Reproduce the part of the 1960 Texas Southern Tigers football article that opens with "American college football" and closes with "in the SWAC.", changing "compiled" to "posted".

• DOCUMENT PASSAGE:
--- Start ---

- Conference: Southwestern Athletic Conference
- Record: 4–6 (2–5 SWAC)
- Head coach: Alexander Durley (12th season);
- Home stadium: Jeppesen Stadium

= 1960 Texas Southern Tigers football team =

American college football season

The 1960 Texas Southern Tigers football team was an American football team that represented Texas Southern University as a member of the Southwestern Athletic Conference (SWAC) during the 1960 college football season. Led by 12th-year head coach Alexander Durley, the Tigers compiled an overall record of 4–6, with a mark of 2–5 in conference play, and finished sixth in the SWAC.

--- End ---

• DATA:
--- Start ---

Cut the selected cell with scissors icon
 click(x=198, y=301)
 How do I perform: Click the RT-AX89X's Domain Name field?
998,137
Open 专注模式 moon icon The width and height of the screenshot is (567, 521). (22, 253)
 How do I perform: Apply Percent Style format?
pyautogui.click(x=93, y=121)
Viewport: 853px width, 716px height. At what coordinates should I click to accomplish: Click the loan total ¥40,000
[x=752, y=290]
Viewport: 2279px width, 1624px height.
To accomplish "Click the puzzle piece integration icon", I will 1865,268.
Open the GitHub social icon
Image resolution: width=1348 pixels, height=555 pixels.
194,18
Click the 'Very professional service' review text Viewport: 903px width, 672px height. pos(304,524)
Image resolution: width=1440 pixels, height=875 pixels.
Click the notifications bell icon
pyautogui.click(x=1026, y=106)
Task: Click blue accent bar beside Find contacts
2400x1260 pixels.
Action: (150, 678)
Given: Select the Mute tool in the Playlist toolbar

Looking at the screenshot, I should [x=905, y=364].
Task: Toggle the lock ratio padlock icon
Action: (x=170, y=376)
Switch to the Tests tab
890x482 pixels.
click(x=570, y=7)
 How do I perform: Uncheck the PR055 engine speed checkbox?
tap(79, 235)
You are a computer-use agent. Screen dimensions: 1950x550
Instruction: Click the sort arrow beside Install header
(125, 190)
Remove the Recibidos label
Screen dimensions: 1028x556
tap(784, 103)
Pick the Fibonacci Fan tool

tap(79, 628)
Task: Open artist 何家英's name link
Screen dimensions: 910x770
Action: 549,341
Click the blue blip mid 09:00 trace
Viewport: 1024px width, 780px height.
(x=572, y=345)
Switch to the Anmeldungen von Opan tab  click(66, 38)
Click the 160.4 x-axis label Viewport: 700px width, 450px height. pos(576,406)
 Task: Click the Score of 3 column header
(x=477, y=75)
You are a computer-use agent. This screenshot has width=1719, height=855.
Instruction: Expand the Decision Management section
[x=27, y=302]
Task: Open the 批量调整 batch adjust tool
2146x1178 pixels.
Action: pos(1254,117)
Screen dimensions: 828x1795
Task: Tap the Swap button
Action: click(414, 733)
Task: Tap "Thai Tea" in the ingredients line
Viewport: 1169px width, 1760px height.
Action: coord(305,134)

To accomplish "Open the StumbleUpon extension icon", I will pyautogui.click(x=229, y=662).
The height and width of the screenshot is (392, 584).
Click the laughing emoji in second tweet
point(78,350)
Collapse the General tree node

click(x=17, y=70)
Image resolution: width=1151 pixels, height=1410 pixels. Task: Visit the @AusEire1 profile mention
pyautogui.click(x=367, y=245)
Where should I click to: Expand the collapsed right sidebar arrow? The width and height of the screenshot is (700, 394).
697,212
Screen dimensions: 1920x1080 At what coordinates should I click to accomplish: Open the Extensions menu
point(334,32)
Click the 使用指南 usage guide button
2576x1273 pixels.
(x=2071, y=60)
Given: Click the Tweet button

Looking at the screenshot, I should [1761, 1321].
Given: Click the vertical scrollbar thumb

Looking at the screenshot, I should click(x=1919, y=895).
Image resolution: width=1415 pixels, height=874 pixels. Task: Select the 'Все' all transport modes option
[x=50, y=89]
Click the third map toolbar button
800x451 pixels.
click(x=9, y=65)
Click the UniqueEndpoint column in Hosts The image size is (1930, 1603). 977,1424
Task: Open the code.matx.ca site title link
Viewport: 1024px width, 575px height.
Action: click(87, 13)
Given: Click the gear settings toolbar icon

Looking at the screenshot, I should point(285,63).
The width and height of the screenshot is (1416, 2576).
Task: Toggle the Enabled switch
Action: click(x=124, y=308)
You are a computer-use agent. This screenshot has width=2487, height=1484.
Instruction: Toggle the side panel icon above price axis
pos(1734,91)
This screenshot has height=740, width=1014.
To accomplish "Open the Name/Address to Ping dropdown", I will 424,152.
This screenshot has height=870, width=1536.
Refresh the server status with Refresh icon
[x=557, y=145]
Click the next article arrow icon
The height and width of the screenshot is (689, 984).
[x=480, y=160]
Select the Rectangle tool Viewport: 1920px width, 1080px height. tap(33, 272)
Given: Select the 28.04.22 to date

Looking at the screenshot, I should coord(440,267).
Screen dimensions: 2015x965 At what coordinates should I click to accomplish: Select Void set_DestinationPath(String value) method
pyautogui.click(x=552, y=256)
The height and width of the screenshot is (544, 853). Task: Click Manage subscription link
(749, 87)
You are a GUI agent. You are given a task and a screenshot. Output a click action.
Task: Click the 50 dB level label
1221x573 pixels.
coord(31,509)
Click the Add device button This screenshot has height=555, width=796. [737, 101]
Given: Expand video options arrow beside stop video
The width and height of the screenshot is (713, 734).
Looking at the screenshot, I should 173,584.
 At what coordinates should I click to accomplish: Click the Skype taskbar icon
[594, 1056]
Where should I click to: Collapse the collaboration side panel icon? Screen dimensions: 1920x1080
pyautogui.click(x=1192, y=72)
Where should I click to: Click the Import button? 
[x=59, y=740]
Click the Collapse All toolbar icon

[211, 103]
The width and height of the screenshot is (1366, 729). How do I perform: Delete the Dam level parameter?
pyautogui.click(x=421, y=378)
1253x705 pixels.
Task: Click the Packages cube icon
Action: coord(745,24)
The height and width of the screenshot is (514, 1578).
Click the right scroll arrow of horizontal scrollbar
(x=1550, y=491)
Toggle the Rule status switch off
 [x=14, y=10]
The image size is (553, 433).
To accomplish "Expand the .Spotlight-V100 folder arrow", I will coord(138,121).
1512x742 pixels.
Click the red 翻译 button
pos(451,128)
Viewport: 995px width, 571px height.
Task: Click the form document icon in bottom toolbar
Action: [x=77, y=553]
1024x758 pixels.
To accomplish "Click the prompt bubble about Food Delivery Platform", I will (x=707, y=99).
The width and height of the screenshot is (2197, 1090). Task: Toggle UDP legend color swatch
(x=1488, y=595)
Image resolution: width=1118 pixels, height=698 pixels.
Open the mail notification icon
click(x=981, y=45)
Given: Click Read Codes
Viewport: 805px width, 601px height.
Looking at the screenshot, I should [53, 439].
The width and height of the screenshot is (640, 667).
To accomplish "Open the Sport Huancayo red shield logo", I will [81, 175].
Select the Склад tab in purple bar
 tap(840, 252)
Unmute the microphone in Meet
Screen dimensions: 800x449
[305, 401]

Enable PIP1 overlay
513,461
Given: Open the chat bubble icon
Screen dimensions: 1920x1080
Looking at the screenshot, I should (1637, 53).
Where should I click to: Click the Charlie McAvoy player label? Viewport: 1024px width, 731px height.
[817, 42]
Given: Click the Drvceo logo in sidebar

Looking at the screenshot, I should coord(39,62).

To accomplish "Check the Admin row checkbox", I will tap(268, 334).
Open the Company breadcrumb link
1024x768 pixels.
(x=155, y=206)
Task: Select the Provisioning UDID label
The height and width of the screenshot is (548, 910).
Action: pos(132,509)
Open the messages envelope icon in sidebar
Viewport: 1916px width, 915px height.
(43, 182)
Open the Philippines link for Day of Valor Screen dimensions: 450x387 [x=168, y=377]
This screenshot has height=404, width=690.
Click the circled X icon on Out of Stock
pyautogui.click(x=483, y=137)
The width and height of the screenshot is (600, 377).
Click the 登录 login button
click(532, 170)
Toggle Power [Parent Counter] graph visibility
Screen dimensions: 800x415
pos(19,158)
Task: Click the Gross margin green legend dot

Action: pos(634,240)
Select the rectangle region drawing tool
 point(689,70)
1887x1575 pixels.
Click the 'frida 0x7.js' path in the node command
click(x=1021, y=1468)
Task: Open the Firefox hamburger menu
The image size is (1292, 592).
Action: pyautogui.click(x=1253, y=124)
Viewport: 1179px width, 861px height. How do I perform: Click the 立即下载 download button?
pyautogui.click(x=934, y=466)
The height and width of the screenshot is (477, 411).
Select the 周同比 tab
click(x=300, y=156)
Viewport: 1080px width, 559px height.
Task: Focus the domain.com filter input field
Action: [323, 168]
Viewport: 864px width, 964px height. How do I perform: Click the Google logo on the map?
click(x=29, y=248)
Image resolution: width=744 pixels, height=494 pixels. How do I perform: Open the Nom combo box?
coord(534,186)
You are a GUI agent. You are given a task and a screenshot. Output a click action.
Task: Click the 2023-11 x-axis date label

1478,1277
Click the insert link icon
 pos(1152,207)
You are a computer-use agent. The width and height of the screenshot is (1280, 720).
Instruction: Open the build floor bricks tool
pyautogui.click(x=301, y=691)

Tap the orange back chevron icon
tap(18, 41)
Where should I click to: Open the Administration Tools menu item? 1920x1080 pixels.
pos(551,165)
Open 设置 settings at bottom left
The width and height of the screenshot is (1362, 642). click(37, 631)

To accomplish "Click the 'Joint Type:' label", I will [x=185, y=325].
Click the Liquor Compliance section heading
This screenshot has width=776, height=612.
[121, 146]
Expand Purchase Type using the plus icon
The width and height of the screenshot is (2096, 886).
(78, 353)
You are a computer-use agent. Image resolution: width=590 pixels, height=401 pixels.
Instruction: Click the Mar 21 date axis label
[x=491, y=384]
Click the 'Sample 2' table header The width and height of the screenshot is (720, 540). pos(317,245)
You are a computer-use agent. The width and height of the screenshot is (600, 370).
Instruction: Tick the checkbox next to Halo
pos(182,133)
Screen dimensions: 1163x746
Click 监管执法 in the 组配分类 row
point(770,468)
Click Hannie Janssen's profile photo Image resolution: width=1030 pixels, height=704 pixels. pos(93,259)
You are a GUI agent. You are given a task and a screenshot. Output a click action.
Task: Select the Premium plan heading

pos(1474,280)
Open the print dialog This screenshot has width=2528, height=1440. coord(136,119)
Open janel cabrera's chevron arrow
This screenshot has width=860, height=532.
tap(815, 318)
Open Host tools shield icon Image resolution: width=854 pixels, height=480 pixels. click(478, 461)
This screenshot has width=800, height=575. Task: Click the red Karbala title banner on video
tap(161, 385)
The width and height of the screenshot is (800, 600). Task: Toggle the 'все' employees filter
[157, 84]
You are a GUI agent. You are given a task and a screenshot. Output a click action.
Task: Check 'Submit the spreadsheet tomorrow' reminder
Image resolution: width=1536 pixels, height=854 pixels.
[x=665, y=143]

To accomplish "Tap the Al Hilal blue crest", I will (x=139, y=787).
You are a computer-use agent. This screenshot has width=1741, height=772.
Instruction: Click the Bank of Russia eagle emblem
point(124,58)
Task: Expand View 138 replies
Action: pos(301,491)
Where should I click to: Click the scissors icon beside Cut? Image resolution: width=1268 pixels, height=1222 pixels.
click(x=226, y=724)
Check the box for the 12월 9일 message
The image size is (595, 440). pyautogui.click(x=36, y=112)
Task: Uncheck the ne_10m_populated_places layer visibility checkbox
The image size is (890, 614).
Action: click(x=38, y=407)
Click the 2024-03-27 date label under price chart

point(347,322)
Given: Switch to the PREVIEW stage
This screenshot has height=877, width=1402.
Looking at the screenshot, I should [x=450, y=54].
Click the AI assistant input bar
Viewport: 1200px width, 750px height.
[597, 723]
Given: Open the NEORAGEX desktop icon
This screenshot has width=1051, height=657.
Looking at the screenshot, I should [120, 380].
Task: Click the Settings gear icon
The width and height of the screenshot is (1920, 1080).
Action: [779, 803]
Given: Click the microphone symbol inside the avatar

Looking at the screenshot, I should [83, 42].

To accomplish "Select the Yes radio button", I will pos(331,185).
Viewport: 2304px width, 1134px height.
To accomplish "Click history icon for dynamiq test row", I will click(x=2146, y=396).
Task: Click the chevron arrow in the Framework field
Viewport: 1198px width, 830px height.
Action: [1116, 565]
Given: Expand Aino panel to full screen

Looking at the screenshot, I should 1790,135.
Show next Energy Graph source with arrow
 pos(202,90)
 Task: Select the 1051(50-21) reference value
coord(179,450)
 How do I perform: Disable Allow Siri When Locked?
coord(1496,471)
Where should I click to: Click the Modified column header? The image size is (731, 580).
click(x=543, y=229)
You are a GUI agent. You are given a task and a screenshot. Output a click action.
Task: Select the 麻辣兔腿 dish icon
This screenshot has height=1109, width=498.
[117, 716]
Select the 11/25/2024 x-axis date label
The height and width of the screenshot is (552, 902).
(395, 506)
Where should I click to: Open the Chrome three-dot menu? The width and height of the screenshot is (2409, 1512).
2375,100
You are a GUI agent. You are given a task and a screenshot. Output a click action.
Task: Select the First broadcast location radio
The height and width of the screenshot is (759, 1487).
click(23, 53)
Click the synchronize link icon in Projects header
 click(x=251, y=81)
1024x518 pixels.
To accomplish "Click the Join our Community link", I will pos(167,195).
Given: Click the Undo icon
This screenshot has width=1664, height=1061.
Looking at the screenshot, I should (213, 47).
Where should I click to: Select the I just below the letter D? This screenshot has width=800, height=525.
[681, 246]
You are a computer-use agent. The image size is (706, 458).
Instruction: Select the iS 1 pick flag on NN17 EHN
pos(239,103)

--- End ---

• RESULT OF THIS EXERCISE:
American college football season

The 1960 Texas Southern Tigers football team was an American football team that represented Texas Southern University as a member of the Southwestern Athletic Conference (SWAC) during the 1960 college football season. Led by 12th-year head coach Alexander Durley, the Tigers posted an overall record of 4–6, with a mark of 2–5 in conference play, and finished sixth in the SWAC.